* START *
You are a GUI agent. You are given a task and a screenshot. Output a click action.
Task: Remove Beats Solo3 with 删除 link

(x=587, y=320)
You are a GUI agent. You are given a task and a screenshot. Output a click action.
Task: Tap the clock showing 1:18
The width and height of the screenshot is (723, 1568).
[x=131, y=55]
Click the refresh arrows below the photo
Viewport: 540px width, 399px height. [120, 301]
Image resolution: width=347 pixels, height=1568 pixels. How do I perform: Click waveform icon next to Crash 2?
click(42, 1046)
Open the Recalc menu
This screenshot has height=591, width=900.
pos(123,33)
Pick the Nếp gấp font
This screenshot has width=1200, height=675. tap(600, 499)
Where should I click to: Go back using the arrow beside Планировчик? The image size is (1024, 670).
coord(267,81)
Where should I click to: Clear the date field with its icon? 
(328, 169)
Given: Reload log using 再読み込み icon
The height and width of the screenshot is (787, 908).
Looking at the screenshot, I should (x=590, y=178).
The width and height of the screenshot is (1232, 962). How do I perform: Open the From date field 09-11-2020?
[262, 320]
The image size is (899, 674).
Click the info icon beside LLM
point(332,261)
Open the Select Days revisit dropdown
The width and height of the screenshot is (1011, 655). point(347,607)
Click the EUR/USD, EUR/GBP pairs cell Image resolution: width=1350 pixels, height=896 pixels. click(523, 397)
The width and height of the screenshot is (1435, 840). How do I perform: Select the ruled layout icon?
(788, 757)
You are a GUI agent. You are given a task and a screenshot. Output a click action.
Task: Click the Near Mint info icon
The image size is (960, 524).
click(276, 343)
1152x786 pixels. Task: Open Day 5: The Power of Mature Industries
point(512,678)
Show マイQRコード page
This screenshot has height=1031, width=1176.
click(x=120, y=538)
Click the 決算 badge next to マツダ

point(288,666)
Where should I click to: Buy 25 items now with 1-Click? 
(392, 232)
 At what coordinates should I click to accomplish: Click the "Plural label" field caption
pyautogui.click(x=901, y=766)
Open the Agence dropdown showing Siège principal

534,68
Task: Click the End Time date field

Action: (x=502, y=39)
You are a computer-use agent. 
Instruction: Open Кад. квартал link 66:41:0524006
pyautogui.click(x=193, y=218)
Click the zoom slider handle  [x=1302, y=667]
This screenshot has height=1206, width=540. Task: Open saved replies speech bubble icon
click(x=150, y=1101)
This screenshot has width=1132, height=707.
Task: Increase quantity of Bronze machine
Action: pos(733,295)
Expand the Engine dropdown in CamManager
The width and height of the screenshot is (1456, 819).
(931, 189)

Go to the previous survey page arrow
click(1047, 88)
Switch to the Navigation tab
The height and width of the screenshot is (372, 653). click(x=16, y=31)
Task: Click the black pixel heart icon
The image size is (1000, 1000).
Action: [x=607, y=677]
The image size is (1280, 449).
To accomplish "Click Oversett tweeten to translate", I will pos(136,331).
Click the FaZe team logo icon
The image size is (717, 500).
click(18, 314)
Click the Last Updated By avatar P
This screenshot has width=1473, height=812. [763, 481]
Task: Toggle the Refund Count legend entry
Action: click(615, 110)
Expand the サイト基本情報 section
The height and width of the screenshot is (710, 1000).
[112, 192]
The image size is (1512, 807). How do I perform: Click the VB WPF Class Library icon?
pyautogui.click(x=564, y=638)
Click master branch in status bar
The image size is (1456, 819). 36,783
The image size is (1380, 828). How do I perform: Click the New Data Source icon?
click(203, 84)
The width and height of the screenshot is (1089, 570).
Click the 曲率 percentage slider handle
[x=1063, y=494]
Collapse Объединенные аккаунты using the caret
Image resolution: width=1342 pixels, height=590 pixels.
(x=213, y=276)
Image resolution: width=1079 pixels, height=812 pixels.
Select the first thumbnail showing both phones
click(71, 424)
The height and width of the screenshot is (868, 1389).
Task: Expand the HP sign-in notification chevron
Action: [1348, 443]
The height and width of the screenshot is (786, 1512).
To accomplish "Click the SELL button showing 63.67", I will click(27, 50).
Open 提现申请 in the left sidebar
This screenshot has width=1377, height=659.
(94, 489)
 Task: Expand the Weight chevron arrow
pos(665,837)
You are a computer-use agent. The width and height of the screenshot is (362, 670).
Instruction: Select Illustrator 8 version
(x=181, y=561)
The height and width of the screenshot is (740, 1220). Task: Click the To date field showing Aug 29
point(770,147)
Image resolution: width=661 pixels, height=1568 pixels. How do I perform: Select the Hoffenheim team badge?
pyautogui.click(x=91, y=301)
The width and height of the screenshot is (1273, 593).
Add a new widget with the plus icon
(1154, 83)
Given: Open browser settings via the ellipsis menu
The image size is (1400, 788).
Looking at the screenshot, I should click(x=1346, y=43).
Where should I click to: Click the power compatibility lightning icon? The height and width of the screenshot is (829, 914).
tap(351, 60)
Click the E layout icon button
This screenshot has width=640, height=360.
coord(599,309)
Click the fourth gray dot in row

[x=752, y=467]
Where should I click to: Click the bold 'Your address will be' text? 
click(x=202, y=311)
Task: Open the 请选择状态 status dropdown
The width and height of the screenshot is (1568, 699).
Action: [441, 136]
* END *
Swap every instance of "GUI agent" in the listing above for "screen assistant", and write out the whole listing again with nothing else altered.

You are a screen assistant. You are given a task and a screenshot. Output a click action.
Task: Remove Beats Solo3 with 删除 link

(x=587, y=320)
You are a screen assistant. You are given a task and a screenshot. Output a click action.
Task: Tap the clock showing 1:18
The width and height of the screenshot is (723, 1568).
[x=131, y=55]
Click the refresh arrows below the photo
Viewport: 540px width, 399px height. [120, 301]
Image resolution: width=347 pixels, height=1568 pixels. How do I perform: Click waveform icon next to Crash 2?
click(42, 1046)
Open the Recalc menu
This screenshot has height=591, width=900.
pos(123,33)
Pick the Nếp gấp font
This screenshot has width=1200, height=675. tap(600, 499)
Where should I click to: Go back using the arrow beside Планировчик? The image size is (1024, 670).
coord(267,81)
Where should I click to: Clear the date field with its icon? 
(328, 169)
Given: Reload log using 再読み込み icon
The height and width of the screenshot is (787, 908).
Looking at the screenshot, I should (x=590, y=178).
The width and height of the screenshot is (1232, 962). How do I perform: Open the From date field 09-11-2020?
[262, 320]
The image size is (899, 674).
Click the info icon beside LLM
point(332,261)
Open the Select Days revisit dropdown
The width and height of the screenshot is (1011, 655). point(347,607)
Click the EUR/USD, EUR/GBP pairs cell Image resolution: width=1350 pixels, height=896 pixels. click(523, 397)
The width and height of the screenshot is (1435, 840). How do I perform: Select the ruled layout icon?
(788, 757)
You are a screen assistant. You are given a task and a screenshot. Output a click action.
Task: Click the Near Mint info icon
The image size is (960, 524).
click(276, 343)
1152x786 pixels. Task: Open Day 5: The Power of Mature Industries
point(512,678)
Show マイQRコード page
This screenshot has height=1031, width=1176.
click(x=120, y=538)
Click the 決算 badge next to マツダ

point(288,666)
Where should I click to: Buy 25 items now with 1-Click? 
(392, 232)
 At what coordinates should I click to accomplish: Click the "Plural label" field caption
pyautogui.click(x=901, y=766)
Open the Agence dropdown showing Siège principal

534,68
Task: Click the End Time date field

Action: (x=502, y=39)
You are a computer-use agent. 
Instruction: Open Кад. квартал link 66:41:0524006
pyautogui.click(x=193, y=218)
Click the zoom slider handle  [x=1302, y=667]
This screenshot has height=1206, width=540. Task: Open saved replies speech bubble icon
click(x=150, y=1101)
This screenshot has width=1132, height=707.
Task: Increase quantity of Bronze machine
Action: pos(733,295)
Expand the Engine dropdown in CamManager
The width and height of the screenshot is (1456, 819).
(931, 189)

Go to the previous survey page arrow
click(1047, 88)
Switch to the Navigation tab
The height and width of the screenshot is (372, 653). click(x=16, y=31)
Task: Click the black pixel heart icon
The image size is (1000, 1000).
Action: [x=607, y=677]
The image size is (1280, 449).
To accomplish "Click Oversett tweeten to translate", I will pos(136,331).
Click the FaZe team logo icon
The image size is (717, 500).
click(18, 314)
Click the Last Updated By avatar P
This screenshot has width=1473, height=812. [763, 481]
Task: Toggle the Refund Count legend entry
Action: click(615, 110)
Expand the サイト基本情報 section
The height and width of the screenshot is (710, 1000).
[112, 192]
The image size is (1512, 807). How do I perform: Click the VB WPF Class Library icon?
pyautogui.click(x=564, y=638)
Click master branch in status bar
The image size is (1456, 819). 36,783
The image size is (1380, 828). How do I perform: Click the New Data Source icon?
click(203, 84)
The width and height of the screenshot is (1089, 570).
Click the 曲率 percentage slider handle
[x=1063, y=494]
Collapse Объединенные аккаунты using the caret
Image resolution: width=1342 pixels, height=590 pixels.
(x=213, y=276)
Image resolution: width=1079 pixels, height=812 pixels.
Select the first thumbnail showing both phones
click(71, 424)
The height and width of the screenshot is (868, 1389).
Task: Expand the HP sign-in notification chevron
Action: [1348, 443]
The height and width of the screenshot is (786, 1512).
To accomplish "Click the SELL button showing 63.67", I will click(27, 50).
Open 提现申请 in the left sidebar
This screenshot has width=1377, height=659.
(94, 489)
 Task: Expand the Weight chevron arrow
pos(665,837)
You are a computer-use agent. The width and height of the screenshot is (362, 670).
Instruction: Select Illustrator 8 version
(x=181, y=561)
The height and width of the screenshot is (740, 1220). Task: Click the To date field showing Aug 29
point(770,147)
Image resolution: width=661 pixels, height=1568 pixels. How do I perform: Select the Hoffenheim team badge?
pyautogui.click(x=91, y=301)
The width and height of the screenshot is (1273, 593).
Add a new widget with the plus icon
(1154, 83)
Given: Open browser settings via the ellipsis menu
The image size is (1400, 788).
Looking at the screenshot, I should click(x=1346, y=43).
Where should I click to: Click the power compatibility lightning icon? The height and width of the screenshot is (829, 914).
tap(351, 60)
Click the E layout icon button
This screenshot has width=640, height=360.
coord(599,309)
Click the fourth gray dot in row

[x=752, y=467]
Where should I click to: Click the bold 'Your address will be' text? 
click(x=202, y=311)
Task: Open the 请选择状态 status dropdown
The width and height of the screenshot is (1568, 699).
Action: [441, 136]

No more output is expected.